Rewrite the lines starting at the one containing "Given: Open the 设置 settings gear icon" and ending at the one containing "Looking at the", replacing "gear icon" with "cog icon" and changing nothing else. Leave the pictures out of your answer.

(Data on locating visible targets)
........

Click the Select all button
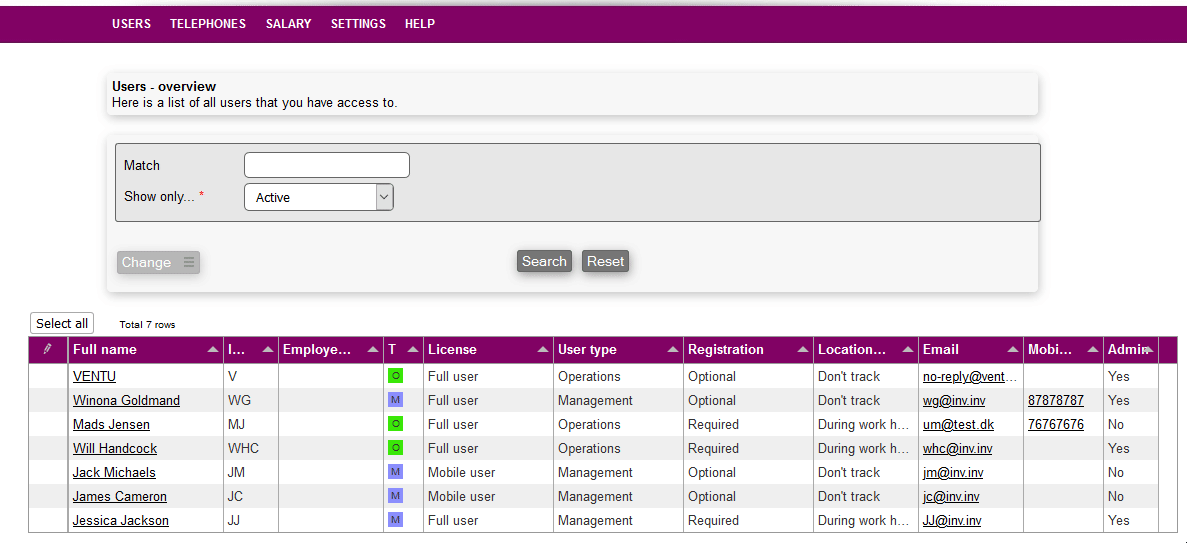Viewport: 1187px width, 543px height. [x=62, y=324]
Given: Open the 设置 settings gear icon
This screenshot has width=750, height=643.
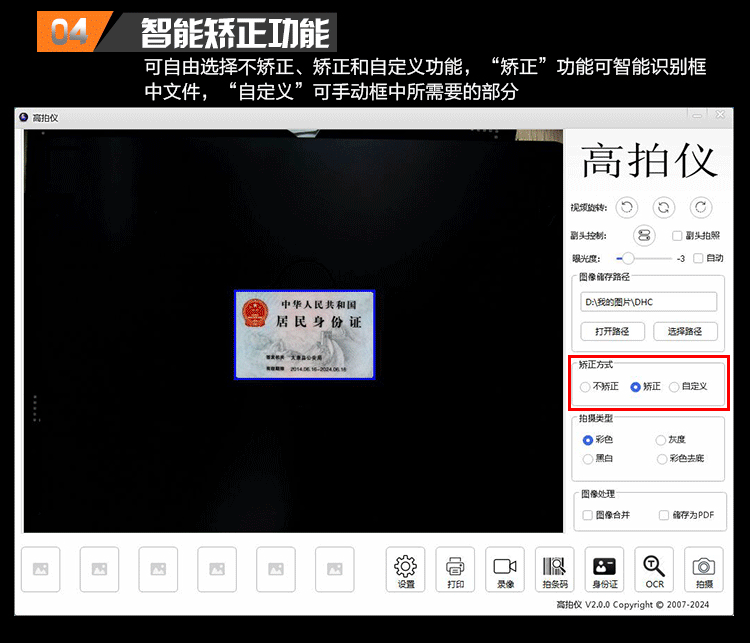Looking at the screenshot, I should (405, 569).
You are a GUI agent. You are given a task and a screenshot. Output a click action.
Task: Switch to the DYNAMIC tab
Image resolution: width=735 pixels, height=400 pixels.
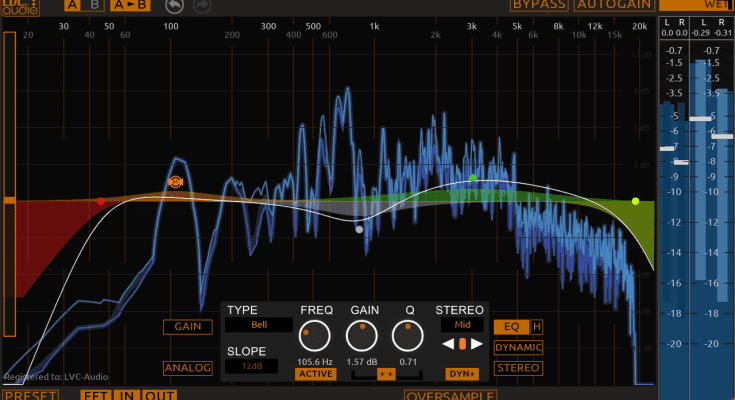[x=518, y=348]
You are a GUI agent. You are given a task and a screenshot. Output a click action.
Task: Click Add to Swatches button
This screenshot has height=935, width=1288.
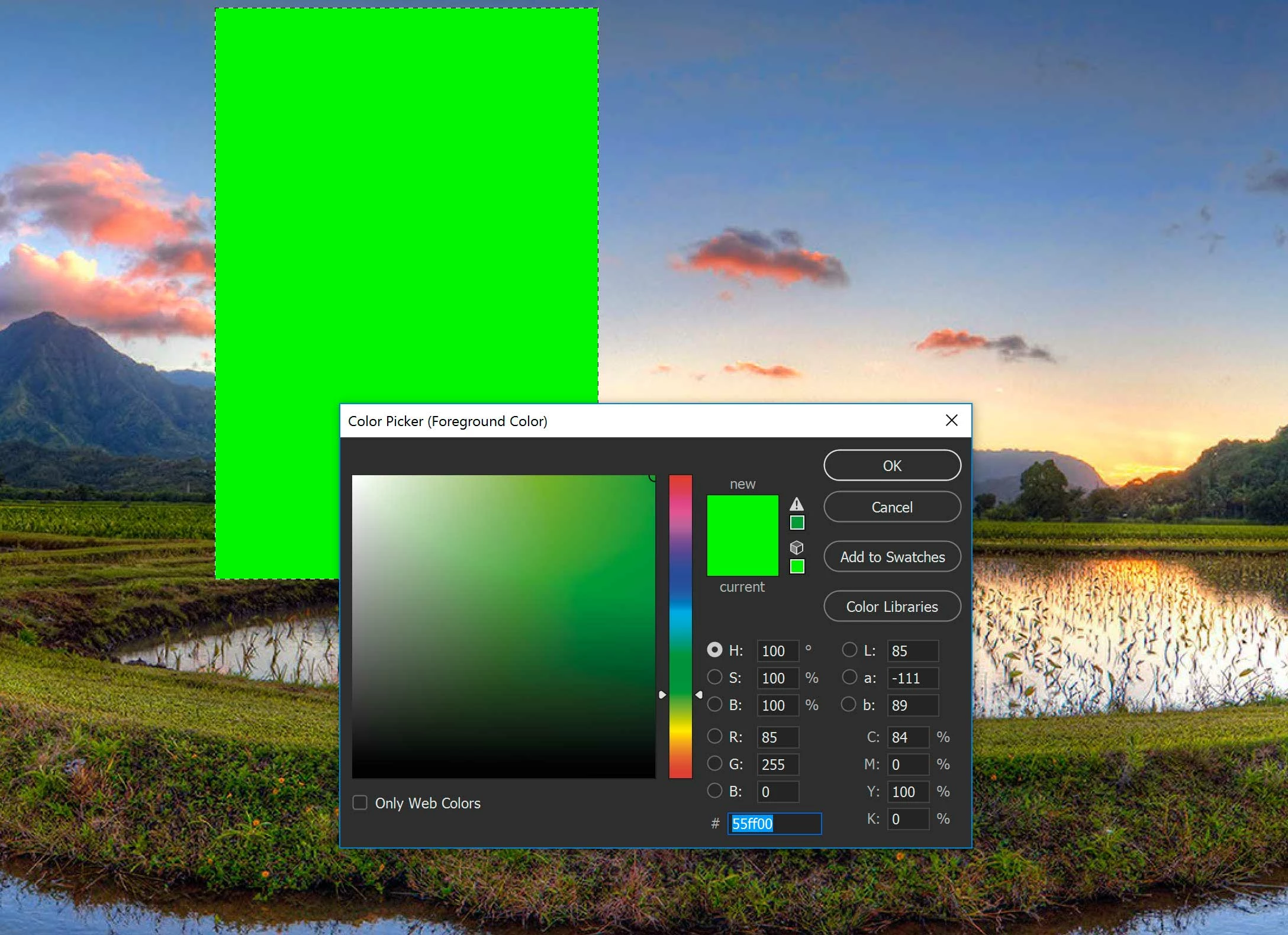click(x=891, y=557)
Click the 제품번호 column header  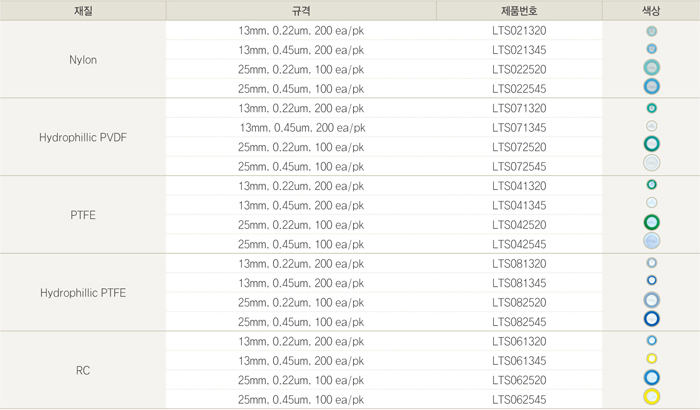(x=519, y=11)
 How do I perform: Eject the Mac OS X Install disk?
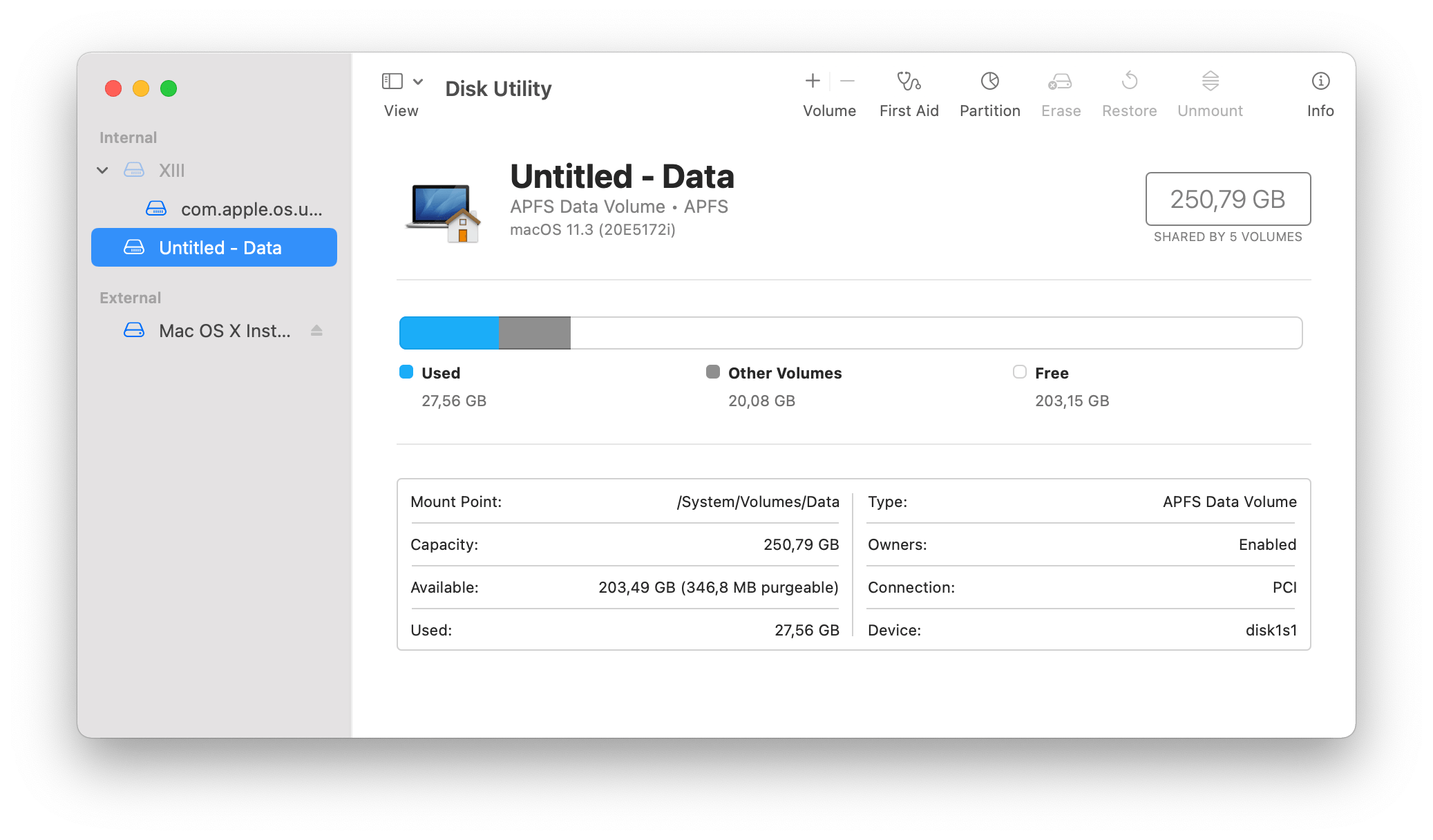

........

ANSWER TO THE PROBLEM:
Given: Open the 设置 settings cog icon
This screenshot has width=750, height=643.
Looking at the screenshot, I should (405, 569).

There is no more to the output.